### Your objective
Copy each of the rows below word for word, with nothing left out or changed.

### Data provided
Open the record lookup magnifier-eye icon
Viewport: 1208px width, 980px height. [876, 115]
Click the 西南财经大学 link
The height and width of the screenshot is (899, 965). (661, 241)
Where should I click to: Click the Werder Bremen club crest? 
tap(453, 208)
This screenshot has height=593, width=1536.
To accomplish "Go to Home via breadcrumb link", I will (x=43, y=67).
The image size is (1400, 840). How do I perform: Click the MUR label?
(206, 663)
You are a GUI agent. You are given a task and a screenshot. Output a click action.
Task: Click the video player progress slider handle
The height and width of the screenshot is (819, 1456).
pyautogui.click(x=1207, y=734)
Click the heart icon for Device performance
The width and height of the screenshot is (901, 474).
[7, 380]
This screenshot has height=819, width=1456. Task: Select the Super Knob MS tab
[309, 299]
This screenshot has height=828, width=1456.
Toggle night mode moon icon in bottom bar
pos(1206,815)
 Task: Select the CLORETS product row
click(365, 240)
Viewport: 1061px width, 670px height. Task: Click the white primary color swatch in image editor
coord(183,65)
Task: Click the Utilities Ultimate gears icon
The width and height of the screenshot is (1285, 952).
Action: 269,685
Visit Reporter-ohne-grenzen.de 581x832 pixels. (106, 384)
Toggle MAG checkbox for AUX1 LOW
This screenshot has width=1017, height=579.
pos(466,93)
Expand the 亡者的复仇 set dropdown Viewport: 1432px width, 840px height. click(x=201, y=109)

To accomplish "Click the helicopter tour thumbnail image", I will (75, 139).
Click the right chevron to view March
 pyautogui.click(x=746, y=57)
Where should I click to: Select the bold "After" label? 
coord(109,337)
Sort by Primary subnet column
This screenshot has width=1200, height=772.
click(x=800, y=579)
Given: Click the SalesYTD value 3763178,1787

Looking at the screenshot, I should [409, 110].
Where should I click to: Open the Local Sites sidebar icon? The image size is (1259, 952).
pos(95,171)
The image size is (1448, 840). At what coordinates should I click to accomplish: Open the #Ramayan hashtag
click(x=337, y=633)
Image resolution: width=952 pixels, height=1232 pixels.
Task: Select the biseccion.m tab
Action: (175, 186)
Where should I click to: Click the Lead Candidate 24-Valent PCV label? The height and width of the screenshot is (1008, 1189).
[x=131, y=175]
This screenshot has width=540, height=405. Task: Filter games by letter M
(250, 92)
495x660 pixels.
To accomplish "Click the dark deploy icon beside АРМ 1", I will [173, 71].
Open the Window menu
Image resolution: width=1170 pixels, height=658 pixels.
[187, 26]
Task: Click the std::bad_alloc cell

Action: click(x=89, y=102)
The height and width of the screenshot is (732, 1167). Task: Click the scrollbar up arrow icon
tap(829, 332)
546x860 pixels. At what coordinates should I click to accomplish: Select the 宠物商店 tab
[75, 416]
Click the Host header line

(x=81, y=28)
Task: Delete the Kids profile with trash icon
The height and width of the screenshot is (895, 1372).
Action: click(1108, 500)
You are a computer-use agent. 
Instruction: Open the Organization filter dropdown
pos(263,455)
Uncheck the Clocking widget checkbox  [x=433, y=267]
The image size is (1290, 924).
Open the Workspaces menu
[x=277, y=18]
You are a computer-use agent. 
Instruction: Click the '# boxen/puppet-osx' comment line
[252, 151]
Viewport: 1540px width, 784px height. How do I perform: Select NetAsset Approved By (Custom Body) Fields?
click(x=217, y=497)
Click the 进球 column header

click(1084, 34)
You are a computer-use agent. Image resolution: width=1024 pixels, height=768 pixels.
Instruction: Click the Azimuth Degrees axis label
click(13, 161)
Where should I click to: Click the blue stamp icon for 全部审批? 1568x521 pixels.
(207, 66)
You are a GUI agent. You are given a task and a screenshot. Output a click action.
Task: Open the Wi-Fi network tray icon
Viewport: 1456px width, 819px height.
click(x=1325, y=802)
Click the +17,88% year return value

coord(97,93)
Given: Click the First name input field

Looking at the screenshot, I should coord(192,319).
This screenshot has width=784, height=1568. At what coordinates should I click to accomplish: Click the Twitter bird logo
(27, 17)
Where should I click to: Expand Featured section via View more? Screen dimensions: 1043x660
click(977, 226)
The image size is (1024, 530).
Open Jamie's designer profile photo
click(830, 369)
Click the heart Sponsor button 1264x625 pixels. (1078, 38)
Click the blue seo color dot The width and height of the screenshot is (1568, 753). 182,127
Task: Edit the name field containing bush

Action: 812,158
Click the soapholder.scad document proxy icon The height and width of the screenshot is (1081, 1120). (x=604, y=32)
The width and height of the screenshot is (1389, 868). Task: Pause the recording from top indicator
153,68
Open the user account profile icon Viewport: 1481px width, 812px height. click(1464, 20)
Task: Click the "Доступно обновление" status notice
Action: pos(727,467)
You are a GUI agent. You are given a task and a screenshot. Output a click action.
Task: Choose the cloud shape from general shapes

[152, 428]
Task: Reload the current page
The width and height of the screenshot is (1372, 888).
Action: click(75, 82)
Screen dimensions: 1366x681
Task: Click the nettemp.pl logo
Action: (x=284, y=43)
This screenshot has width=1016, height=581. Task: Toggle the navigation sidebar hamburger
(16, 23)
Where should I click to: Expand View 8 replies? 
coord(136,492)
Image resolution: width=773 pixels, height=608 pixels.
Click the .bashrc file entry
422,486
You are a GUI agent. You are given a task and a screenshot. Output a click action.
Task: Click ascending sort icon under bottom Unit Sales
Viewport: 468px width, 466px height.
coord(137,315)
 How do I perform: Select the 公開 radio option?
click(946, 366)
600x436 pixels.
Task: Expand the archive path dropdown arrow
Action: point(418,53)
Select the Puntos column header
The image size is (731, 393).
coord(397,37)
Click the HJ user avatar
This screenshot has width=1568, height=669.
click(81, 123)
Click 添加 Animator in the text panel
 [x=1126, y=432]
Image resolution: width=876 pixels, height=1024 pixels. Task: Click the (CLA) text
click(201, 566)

### The output
Open the record lookup magnifier-eye icon
Viewport: 1208px width, 980px height. [876, 115]
Click the 西南财经大学 link
The height and width of the screenshot is (899, 965). (661, 241)
Where should I click to: Click the Werder Bremen club crest? 
tap(453, 208)
This screenshot has height=593, width=1536.
To accomplish "Go to Home via breadcrumb link", I will (x=43, y=67).
The image size is (1400, 840). How do I perform: Click the MUR label?
(206, 663)
You are a GUI agent. You are given a task and a screenshot. Output a click action.
Task: Click the video player progress slider handle
The height and width of the screenshot is (819, 1456).
pyautogui.click(x=1207, y=734)
Click the heart icon for Device performance
The width and height of the screenshot is (901, 474).
[7, 380]
This screenshot has height=819, width=1456. Task: Select the Super Knob MS tab
[309, 299]
This screenshot has height=828, width=1456.
Toggle night mode moon icon in bottom bar
pos(1206,815)
 Task: Select the CLORETS product row
click(365, 240)
Viewport: 1061px width, 670px height. Task: Click the white primary color swatch in image editor
coord(183,65)
Task: Click the Utilities Ultimate gears icon
The width and height of the screenshot is (1285, 952).
Action: 269,685
Visit Reporter-ohne-grenzen.de 581x832 pixels. (106, 384)
Toggle MAG checkbox for AUX1 LOW
This screenshot has width=1017, height=579.
pos(466,93)
Expand the 亡者的复仇 set dropdown Viewport: 1432px width, 840px height. click(x=201, y=109)

To accomplish "Click the helicopter tour thumbnail image", I will (75, 139).
Click the right chevron to view March
 pyautogui.click(x=746, y=57)
Where should I click to: Select the bold "After" label? 
coord(109,337)
Sort by Primary subnet column
This screenshot has width=1200, height=772.
click(x=800, y=579)
Given: Click the SalesYTD value 3763178,1787

Looking at the screenshot, I should [409, 110].
Where should I click to: Open the Local Sites sidebar icon? The image size is (1259, 952).
pos(95,171)
The image size is (1448, 840). At what coordinates should I click to accomplish: Open the #Ramayan hashtag
click(x=337, y=633)
Image resolution: width=952 pixels, height=1232 pixels.
Task: Select the biseccion.m tab
Action: (175, 186)
Where should I click to: Click the Lead Candidate 24-Valent PCV label? The height and width of the screenshot is (1008, 1189).
[x=131, y=175]
This screenshot has width=540, height=405. Task: Filter games by letter M
(250, 92)
495x660 pixels.
To accomplish "Click the dark deploy icon beside АРМ 1", I will [173, 71].
Open the Window menu
Image resolution: width=1170 pixels, height=658 pixels.
[187, 26]
Task: Click the std::bad_alloc cell

Action: click(x=89, y=102)
The height and width of the screenshot is (732, 1167). Task: Click the scrollbar up arrow icon
tap(829, 332)
546x860 pixels. At what coordinates should I click to accomplish: Select the 宠物商店 tab
[75, 416]
Click the Host header line

(x=81, y=28)
Task: Delete the Kids profile with trash icon
The height and width of the screenshot is (895, 1372).
Action: click(1108, 500)
You are a computer-use agent. 
Instruction: Open the Organization filter dropdown
pos(263,455)
Uncheck the Clocking widget checkbox  [x=433, y=267]
The image size is (1290, 924).
Open the Workspaces menu
[x=277, y=18]
You are a computer-use agent. 
Instruction: Click the '# boxen/puppet-osx' comment line
[252, 151]
Viewport: 1540px width, 784px height. How do I perform: Select NetAsset Approved By (Custom Body) Fields?
click(x=217, y=497)
Click the 进球 column header

click(1084, 34)
You are a computer-use agent. Image resolution: width=1024 pixels, height=768 pixels.
Instruction: Click the Azimuth Degrees axis label
click(13, 161)
Where should I click to: Click the blue stamp icon for 全部审批? 1568x521 pixels.
(207, 66)
You are a GUI agent. You are given a task and a screenshot. Output a click action.
Task: Open the Wi-Fi network tray icon
Viewport: 1456px width, 819px height.
click(x=1325, y=802)
Click the +17,88% year return value

coord(97,93)
Given: Click the First name input field

Looking at the screenshot, I should coord(192,319).
This screenshot has width=784, height=1568. At what coordinates should I click to accomplish: Click the Twitter bird logo
(27, 17)
Where should I click to: Expand Featured section via View more? Screen dimensions: 1043x660
click(977, 226)
The image size is (1024, 530).
Open Jamie's designer profile photo
click(830, 369)
Click the heart Sponsor button 1264x625 pixels. (1078, 38)
Click the blue seo color dot The width and height of the screenshot is (1568, 753). 182,127
Task: Edit the name field containing bush

Action: 812,158
Click the soapholder.scad document proxy icon The height and width of the screenshot is (1081, 1120). (x=604, y=32)
The width and height of the screenshot is (1389, 868). Task: Pause the recording from top indicator
153,68
Open the user account profile icon Viewport: 1481px width, 812px height. click(1464, 20)
Task: Click the "Доступно обновление" status notice
Action: pos(727,467)
You are a GUI agent. You are given a task and a screenshot. Output a click action.
Task: Choose the cloud shape from general shapes

[152, 428]
Task: Reload the current page
The width and height of the screenshot is (1372, 888).
Action: click(75, 82)
Screen dimensions: 1366x681
Task: Click the nettemp.pl logo
Action: (x=284, y=43)
This screenshot has width=1016, height=581. Task: Toggle the navigation sidebar hamburger
(16, 23)
Where should I click to: Expand View 8 replies? 
coord(136,492)
Image resolution: width=773 pixels, height=608 pixels.
Click the .bashrc file entry
422,486
You are a GUI agent. You are given a task and a screenshot. Output a click action.
Task: Click ascending sort icon under bottom Unit Sales
Viewport: 468px width, 466px height.
coord(137,315)
 How do I perform: Select the 公開 radio option?
click(946, 366)
600x436 pixels.
Task: Expand the archive path dropdown arrow
Action: point(418,53)
Select the Puntos column header
The image size is (731, 393).
coord(397,37)
Click the HJ user avatar
This screenshot has width=1568, height=669.
click(81, 123)
Click 添加 Animator in the text panel
 [x=1126, y=432]
Image resolution: width=876 pixels, height=1024 pixels. Task: Click the (CLA) text
click(201, 566)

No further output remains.